The early medieval period in Wales embodies a process of fundamental social, political and economic transition from which – in language, human landscapes, culture and belief - the recognisable beginnings of Wales itself first emerged.
While the broad outlines of that story have traditionally been – correctly or otherwise – stitched together from scant historical sources, the independent archaeological investigation of the early medieval era remains relatively little developed. Perhaps surprisingly, post war archaeological developments such as the systematic use of aerial photography, new dating techniques, palaeo-environmental studies and the growth of metal detecting have not significantly impacted on the available resource of early medieval archaeological data in Wales. Even the exciting excavation work that has been done in the last 40 years (e.g. ranging from the contrasting settlements at Dinas Powys, Llangorse crannog, and Llanbedrgoch to ecclesiastical/cemetery sites such as Capel Maelog and Capel Fraid) has served more to point up the inadequacies of our wider knowledge than to inform a rounded archaeological picture of the period (although certainly demonstrating the archaeological potential for such broader insight).
It is against this background that the research agenda has been developed – in essence, while there is a pressing need for a coordinated plan of study, the existing state of knowledge means that the agenda must still accommodate some fairly basic questions.

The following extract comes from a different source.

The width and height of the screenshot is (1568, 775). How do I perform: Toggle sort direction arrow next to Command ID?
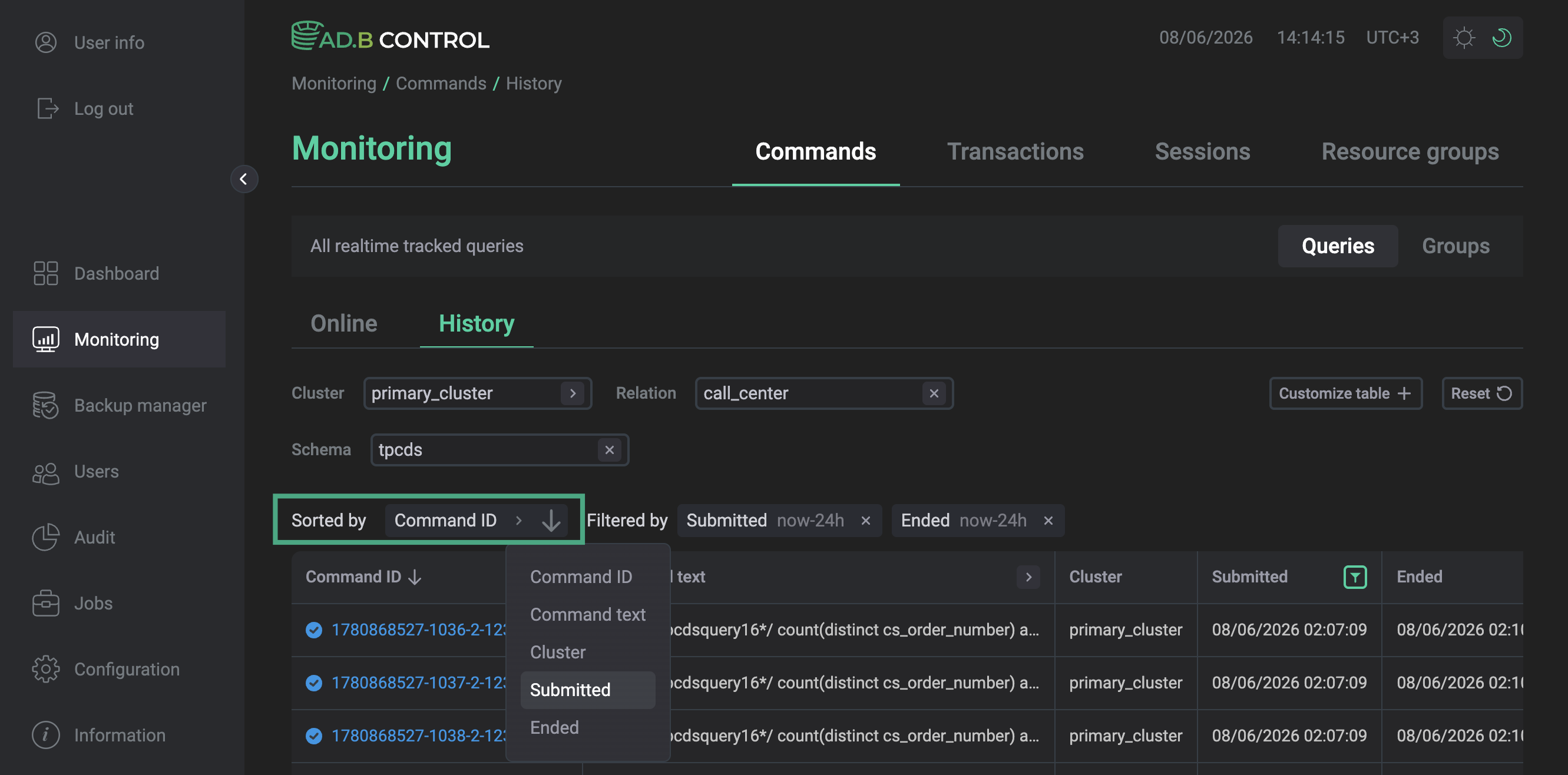tap(551, 521)
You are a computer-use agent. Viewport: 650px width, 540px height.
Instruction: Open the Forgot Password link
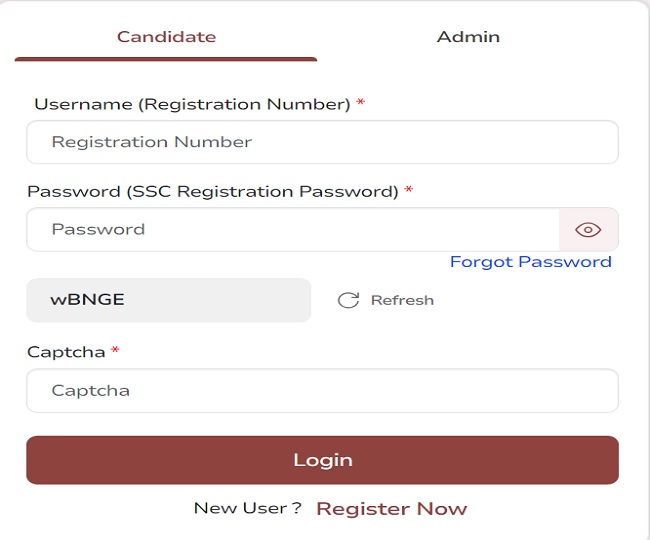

2. A Provisional Research Agenda
2.2 Current Weaknesses
· Lack of an integrated picture of the economic and subsistence context of the period or of the wider EM environment
2.4.1 Analytical background
- Continuing excavation of known sites where partial excavation has already occurred
- Targeted excavation of other areas where EM remains are likely or known (e.g. domestic sites in the vicinity of ecclesiastical sites, early English settlement suggested by place-name evidence)
- Pro-active survey/evaluation programmes of possible EM settlement foci (backward projection from later cantref, commote and parish boundaries)
- Undertake area excavation of ‘Prehistoric’ enclosure/hillfort sites where EM occupation is likely (e.g. multivallate promontory forts in the SW)
- Excavation on Llysoedd/Maerdrefi sites to establish evidence for/nature of EM origins
- Undertake modern archaeological excavation of late Roman settlement/military sites
- Develop EM components of environmental survey work in areas with high potential (e.g Severn tidal zone, Offa’s/Wat’s dykes)
- Develop programmes of palaeo-environmental research to geographically tie into known areas of EM settlement activity
- Survey/evaluation of possible ecclesiastical sites suggested by historical evidence
- Sample excavation of curvilinear church yards for dating/structural evidence
- Archaeological exploration of areas around in-situ inscribed stones
- Develop research recommendations of Cadw/CPAT short dykes project
- Programmes of survey and excavation to build on existing Offa’s Dyke Project work
- Pursue identification of Viking and Anglo-Saxon artefacts types/site identification (portable antiquities scheme etc.)
Note – This draft version of the agenda had not been ratified by other EM group members at the time of the September 4th 2004 seminar meeting, and may therefore be subject to some further revision.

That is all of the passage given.